Installing School Bus Decals – Beltline Lettering
So you have a brand new bus that needs some lettering. Maybe your bus has just been painted, and all that’s left is adding the markings. Whatever the reason, if you have any questions about installing school bus decals, we’re going to cover it here.
What we’ve assembled is, a step by step “Application” guide. We will outline the tools, supplies, and information you will need to tackle the job of installation. While we will cover some generic location information, this page is not intended to encompass all legal requirements of decal placements or sizes. There are many States that have very specific requirements. These would be beyond the scope of this guide.
Installation of decals and marking for school buses is fairly straightforward. But, as we all know, proper planning can make any task much easier. It’s important to be prepared, so that when something unexpected happens, you’re covered. Except for some body rivets, seams, and maybe a curved hood and fender, most surfaces on the modern school bus are flat and straight. This makes them the ideal surface for applying vinyl decals.
Even though this page is about school bus markings, the ideas and information would apply to the installation of cut graphics and decals to many types of vehicles.
So, to get started, this is what we will need…
Tools – Equipment – Supplies
- Masking Tape
- Heat Gun or Heat Torch
- Olfa® type knife or X-acto® Blade
- Tape measure
- Straight edge
- Paper Towel’s or Soft Cotton Cloth
- Extension Chord (if using a Heat Gun)
- Rivet tool/brush
With the tools and supplies listed above (and the decals of course), you should be set for almost anything that comes at you. Let’s go ahead and break the list down and get specific.

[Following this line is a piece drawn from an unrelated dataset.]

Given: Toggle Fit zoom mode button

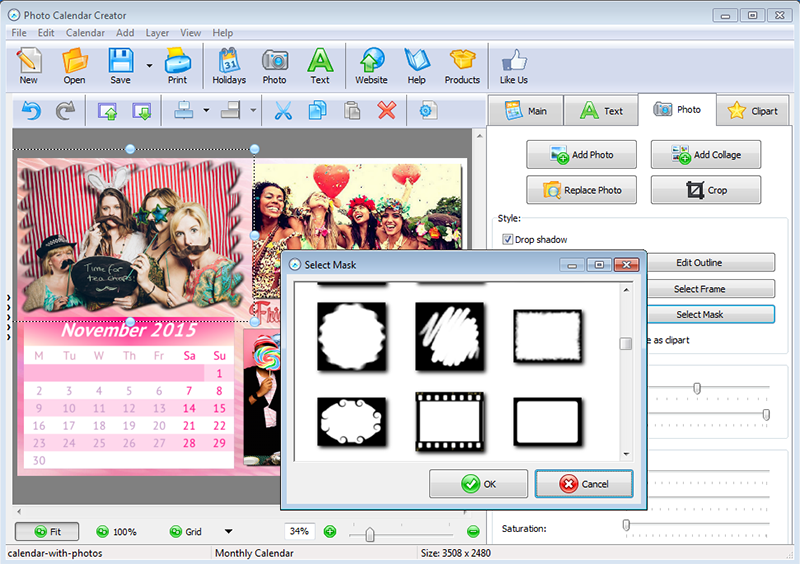Looking at the screenshot, I should click(x=47, y=531).
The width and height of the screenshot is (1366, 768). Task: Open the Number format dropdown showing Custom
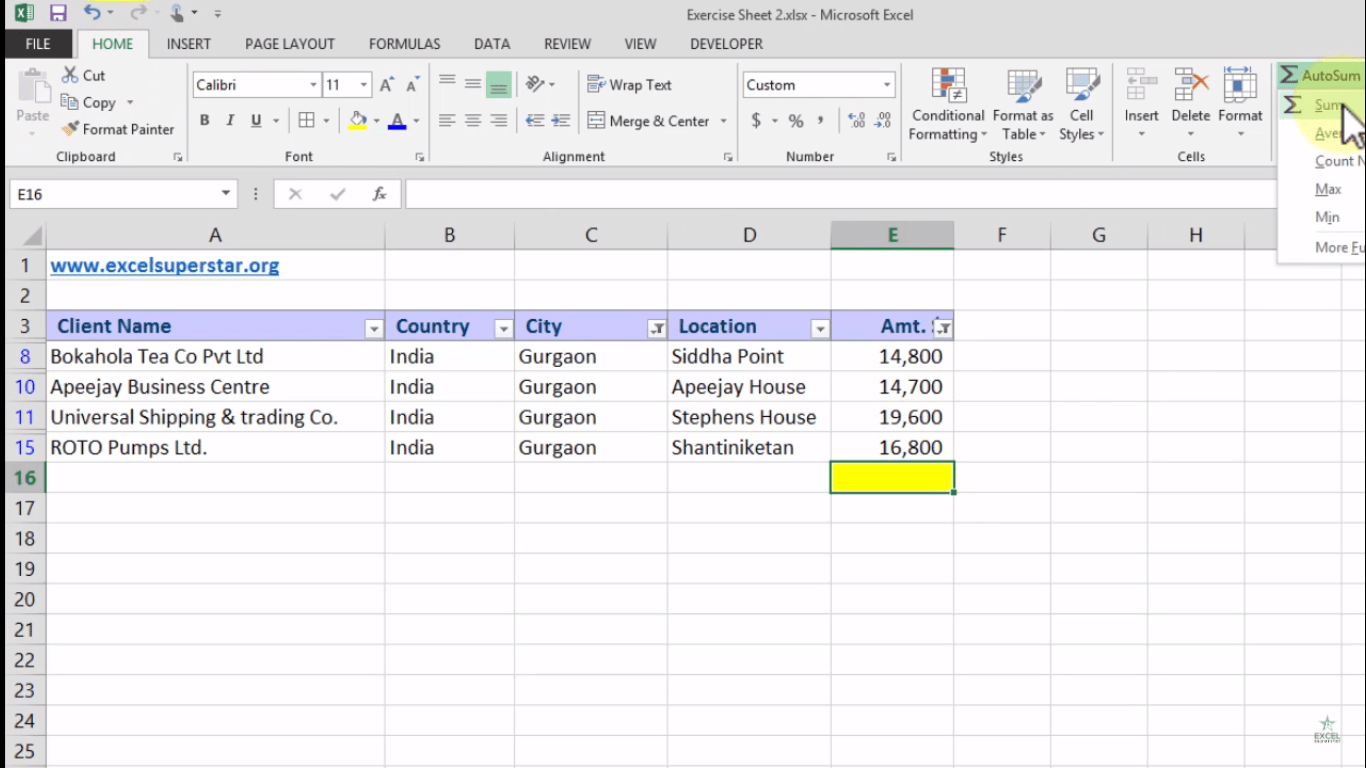coord(886,84)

Masking Tape isn’t used in graphics installation to actually “Mask” anything. It’s used to hold graphics in place. This is helpful in holding large graphics and decals in place. Though many masking tapes can be used, we like to use tapes that will not leave glue and not damage painted surfaces. Safe release tapes are preferred. The Blue and Yellow safe release tapes by 3M are great. All tapes are not created equal. Read the labels to find what working surfaces and temperatures are recommended. The tapes will also have a working time. This is the amount of time they are able to be safely removed. Always work within this time.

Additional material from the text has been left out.